Section 5B and 5C factors: Conclusions

  1. Mr Priestley submitted that the risk of harm for the purposes of the Act was that a person might trip entering the bathroom of room 69, fall forward and sustain injury. Mr McManamey did not submit anything to the contrary, and I accept this formulation for the purposes of the Act.

  2. I now approach the section 5B and section 5C factors in turn, noting that section 5B says that a person is not negligent in failing to take precautions against a risk of harm unless:

(a) the risk was foreseeable (that is, it is a risk of which the person knew or ought to have known), and

  1. As to (a), the defendant did not contend that the risk was not foreseeable.

(b) the risk was not insignificant, and

  1. As to (b), I find that the risk was not significant. This finding is based on Ms Donnelly’s evidence that no accidents or incidents had been reported to motel management arising from stepping into or out of the bathroom in room 69 of the motel (T 108.25-30). Further, Mr Johansen conceded that when the door was open, you could see the step (T 95.49-50). I also note the visual cue (the raised sink) that would have been apparent to a person who had opened the door.

(c) in the circumstances, a reasonable person in the person’s position would have taken those precautions.

  1. As to (c), I am not satisfied that a reasonable person in the defendant’s position would have taken the precautions as set out in Mr Cockbain’s report.

  2. In determining whether a reasonable person would have taken precautions against a risk of harm, section 5B(2) requires a court to consider the following (amongst other relevant things):

(a) the probability that the harm would occur if care were not taken,

  1. As to (a), I find that the probability that the harm would occur if care were not taken to be low, and I repeat the matters set out above in paragraph 52.

(b) the likely seriousness of the harm,

  1. As to (b), I find that the likely seriousness of the harm was such that it cannot be said to be that there was a real likelihood of the plaintiff sustaining serious bodily injury.
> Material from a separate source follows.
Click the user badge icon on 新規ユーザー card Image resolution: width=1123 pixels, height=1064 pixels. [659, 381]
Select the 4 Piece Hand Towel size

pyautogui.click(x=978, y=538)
This is reinforced by the fact that there had been no prior reported incidents over approximately 30 years and my finding that the plaintiff herself did not suffer serious bodily injury.

(c) the burden of taking precautions to avoid the risk of harm,

  1. As to (c), whilst the burden of taking many of the precautions to avoid the risk of harm set out in the report of Mr Cockbain (such as a sign) would not have been a significant financial burden on the defendant, the precautions were neither necessary nor reasonable (see paragraph 65 below).

(d) the social utility of the activity that creates the risk of harm.

  1. As to (d), the question of social utility does not relevantly arise.

  2. Further, section 5C requires a court, in proceedings relating to liability for negligence to consider:

(a) the burden of taking precautions to avoid a risk of harm includes the burden of taking precautions to avoid similar risks of harm for which the person may be responsible, and

  1. As to (a), I find that the financial burden to the defendant to avoid similar risks of harm is not known on the evidence. It is known that the evidence suggested that there were steps of various heights in some, if not all of the modular bathrooms in the hotel which are likely to have posed different risks of harm.

(b) the fact that a risk of harm could have been avoided by doing something in a different way does not of itself give rise to or affect liability for the way in which the thing was done, and

  1. As to (b), I note that the fact that a risk of harm might have been avoided by doing something differently does not of itself give rise to or affect liability. Ms Donnelly gave evidence that she placed a warning sign in two bathrooms after the incident, and in response to it. I agree with Mr Priestley’s submission that it was a cautious and responsible response to what had heretofore not been recognised as a risk of harm.

(c) the subsequent taking of action that would (had the action been taken earlier) have avoided a risk of harm does not of itself give rise to or affect liability in respect of the risk and does not of itself constitute an admission of liability in connection with the risk.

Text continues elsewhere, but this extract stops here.